Pokemon TCG Pocket’s Pack Points System Needs an Overhaul Yesterday

The pack-opening pity points system is pitiful. There’s a very easy way to improve it.

Pokemon TCG Pocket is more than a mobile game: It’s a money-making machine. The virtual trading card app raked in more than $900 million in its first six months, eclipsing even Pokemon Go’s revenue in the same post-release time span. As it turns out, fake Pokemon cards are just as much of a hot commodity as the real thing.

People love ripping open card packs, hunting down ones with their favorite illustrations of fan-favorite Pokemon. It feels great to beat the odds by pulling an elaborately-inked full art or a shiny secret rare. But it really starts to irk me when I’m missing only one or two cards from a set and I can’t get lucky enough to pull them out of a pack.

Pokemon TCG Pocket has a «pity points» system that’s supposed to make this feel less terrible: Every time you open a pack, you earn five pack points, which you can directly trade in for a card of your choosing.

You can trade in 35 points for a common card, but if you want to get the rarest cards from a set, they could eat up 500 points, 1,250 points or even a whopping 2,500 points each. That means you’d have to rip open 500 card packs in order to earn a single copy of one of Pokemon TCG Pocket’s rarest cards.

It sounds absurd (and it is), but that’s to be expected for a free-to-play game, especially one where the developer makes money by encouraging players to pay for extra card pulls. My real big issue with pack points is that they’re restricted to the expansion set you earned them in.

For example, I have 210 pack points for the latest card set, Secluded Springs, and I’ve been exclusively pulling those packs since it was released.
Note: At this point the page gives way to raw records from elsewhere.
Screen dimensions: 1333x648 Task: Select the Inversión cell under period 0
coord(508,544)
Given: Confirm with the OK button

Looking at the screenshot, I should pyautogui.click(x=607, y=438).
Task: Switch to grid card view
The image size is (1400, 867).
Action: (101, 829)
I also have 700 pack points for the game’s first-ever expansion Genetic Apex — but those points are locked to Genetic Apex, and can’t be used for any other set. I’ve accrued hundreds of pack points, but they’re essentially useless to me because they won’t help me complete the sets I’m still missing cards in.
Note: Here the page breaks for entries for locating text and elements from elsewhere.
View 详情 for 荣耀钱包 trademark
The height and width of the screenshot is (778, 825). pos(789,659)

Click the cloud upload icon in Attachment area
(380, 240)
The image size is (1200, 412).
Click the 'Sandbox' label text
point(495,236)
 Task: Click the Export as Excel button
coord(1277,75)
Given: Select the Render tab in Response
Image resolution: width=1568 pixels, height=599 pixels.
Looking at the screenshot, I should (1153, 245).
Pokemon TCG Pocket expansion sets are released on a monthly basis, which means no one really has time to earn enough pack points for a rare card before the next shiny slate of cards is dangled in front of your eyes. It propagates a desperate sense of FOMO that I’ve criticized in the past, but there’s a simple solution that would make the problem disappear overnight.

Instead of locking pack points to any one set, they should be an account-wide currency instead. Every time you earn pack points, they should be added to one large pool that you can use on any of the in-game card sets. That way, players wouldn’t have to feel a manufactured sense of guilt for ripping open packs from older sets.
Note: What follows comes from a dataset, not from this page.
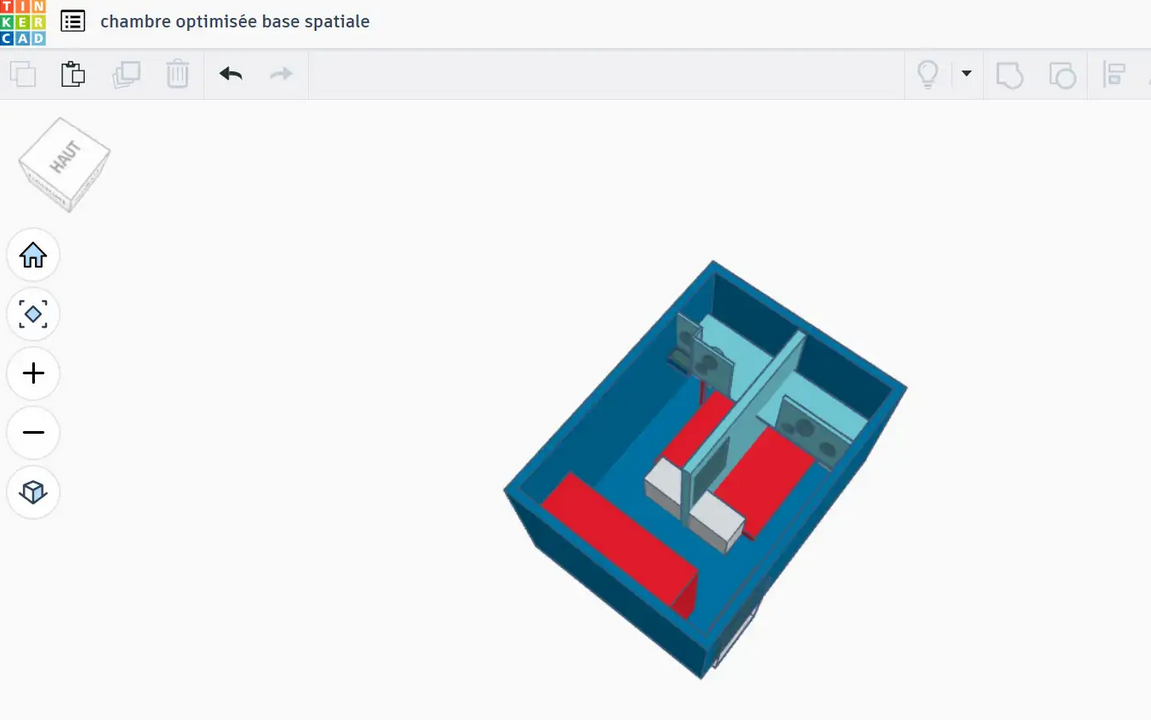Zoom in with the plus button
The width and height of the screenshot is (1151, 720).
tap(33, 373)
While it’s customary for gacha games to have a pity system that guarantees a certain reward after a certain amount of pulls, it’s by no means a requirement for these games to have these systems. In a sense, I’m grateful that the pack points exist in Pokemon TCG Pocket in the first place.

I think we should always argue for a more consumer-friendly experience in modern gaming. Overhauling the pity system so that pack points can be used universally across all of the in-game card sets will make the game fairer and give more players a real chance to get the rarest cards.

It creates a greater sense of parity between free-to-play and paying players, and it might even cause some people to spend more money on pack openings to boot. Universal pack points are a win-win for players and DeNA alike.